* EXCERPTED PASSAGE *
★ ★ ★

Bug#996915: raspi-firmware: hook breaks label-based booting

2021-10-20 Thread Cyril Brulebois
Package: raspi-firmware
Version: 1.20210303+ds-2
Severity: important

Hi,

Building bullseye images using raspi-team/image-specs[1] for the Pi 4 B
or PI CM4 devices (`make raspi_4_bullseye.img`), I've been getting weird
things…

 1. https://salsa.debian.org/raspi-team/image-specs

Sometimes the boot would stop after a few seconds (last kernel log with
a timestamp around 6 seconds shown on HDMI), sometimes one would get a
prompt about a missing root filesystem, and be dropped inside an
initramfs prompt. (I've no certain answer at this point, but it seems
that the order of console= parameters in cmdline.txt might explain that
the prompt goes to the screen or the serial console; namely going to the
serial console during the first boot, and on screen for further boots,
due to the switched order after initial reconfiguration…)

Anyway, let's focus on the raspi-firmware issue:
 - image-specs generates a label-based booting, using this cmdline
   parameter: root=LABEL=RASPIROOT (similar to root=UUID=…).
 - The first boot ensures the raspi-firmware hook is called:
   /etc/kernel/postinst.d/z50-raspi-firmware
 - Running this hook results in the root= parameter's being replaced
   with the /dev/mmcblkNp2 du jour (it might be /dev/mmcblk0p2, it might
   be /dev/mmcblk1p2).
 - Further boots might see the same device come up with a different ID,
   leading to the root= vs. actual /dev/mmcblkNp2 mismatch that prevents
   booting.

In passing, the workaround in such cases is quite simple (when the
actual error messages are accessible, and one has access to a keyboard
or a serial console depending on cases):
 - symlink /dev/mmcblkXp2 to /dev/mmcblkYp2
 - exit the initramfs shell

and booting continues.


I think I'd prefer it if raspi-firmware wouldn't touch an existing root=
parameter. This would probably fix the very similar #984691 (about btrfs
booting).


Cheers,
-- 
Cyril Brulebois -- Debian Consultant @ DEBAMAX -- https://debamax.com/

★ ★ ★

* DATASET RECORDS *
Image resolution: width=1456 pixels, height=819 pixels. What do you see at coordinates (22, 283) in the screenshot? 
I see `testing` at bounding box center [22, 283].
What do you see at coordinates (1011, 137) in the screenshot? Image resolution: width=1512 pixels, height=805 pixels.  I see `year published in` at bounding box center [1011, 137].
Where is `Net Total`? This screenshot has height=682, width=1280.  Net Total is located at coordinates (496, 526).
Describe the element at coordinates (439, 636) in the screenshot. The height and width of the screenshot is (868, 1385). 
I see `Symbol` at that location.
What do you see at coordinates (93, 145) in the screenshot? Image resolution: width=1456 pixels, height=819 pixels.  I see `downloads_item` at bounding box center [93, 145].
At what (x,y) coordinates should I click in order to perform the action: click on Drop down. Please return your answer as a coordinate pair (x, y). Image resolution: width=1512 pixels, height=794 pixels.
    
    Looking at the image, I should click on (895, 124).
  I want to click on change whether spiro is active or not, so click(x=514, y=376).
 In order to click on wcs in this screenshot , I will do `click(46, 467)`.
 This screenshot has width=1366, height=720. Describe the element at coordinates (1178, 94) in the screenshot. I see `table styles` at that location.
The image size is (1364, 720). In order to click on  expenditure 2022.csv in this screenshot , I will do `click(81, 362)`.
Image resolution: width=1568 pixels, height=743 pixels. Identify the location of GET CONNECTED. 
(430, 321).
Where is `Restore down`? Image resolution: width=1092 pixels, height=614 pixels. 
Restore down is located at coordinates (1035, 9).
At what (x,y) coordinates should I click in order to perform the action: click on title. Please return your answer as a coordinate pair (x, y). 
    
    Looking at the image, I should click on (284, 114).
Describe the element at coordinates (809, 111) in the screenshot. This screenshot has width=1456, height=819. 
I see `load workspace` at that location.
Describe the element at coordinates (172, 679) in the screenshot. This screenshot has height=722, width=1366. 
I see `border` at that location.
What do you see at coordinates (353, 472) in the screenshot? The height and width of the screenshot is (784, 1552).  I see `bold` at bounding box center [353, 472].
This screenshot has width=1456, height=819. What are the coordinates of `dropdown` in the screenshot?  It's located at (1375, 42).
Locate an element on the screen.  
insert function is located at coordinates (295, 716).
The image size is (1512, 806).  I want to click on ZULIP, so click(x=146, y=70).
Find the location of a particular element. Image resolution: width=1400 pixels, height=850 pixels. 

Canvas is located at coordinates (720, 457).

★ ★ ★

* WHAT TO WORK ON *
(a) Does each statement agree with the bug report? (i) Running the raspi-firmware hook replaces the root= parameter. (ii) The report's severity is given as critical. (iii) The author would like raspi-firmware to rewrite an existing root= parameter. Answer yes or no for each, quoting the words of the bug report that decide it.
(b) Transcribe the rows, beginning at the first line of the rows and stopping after the line that contains "coordinates (496, 526).".
The rows bear no relation to the bug report.

* ANSWERS TO THE TASKS *
(a)
(i) Yes: "Running this hook results in the root= parameter's being replaced"
(ii) No: "Severity: important"
(iii) No: "I'd prefer it if raspi-firmware wouldn't touch an existing root= parameter"

(b)
Image resolution: width=1456 pixels, height=819 pixels. What do you see at coordinates (22, 283) in the screenshot? 
I see `testing` at bounding box center [22, 283].
What do you see at coordinates (1011, 137) in the screenshot? Image resolution: width=1512 pixels, height=805 pixels.  I see `year published in` at bounding box center [1011, 137].
Where is `Net Total`? This screenshot has height=682, width=1280.  Net Total is located at coordinates (496, 526).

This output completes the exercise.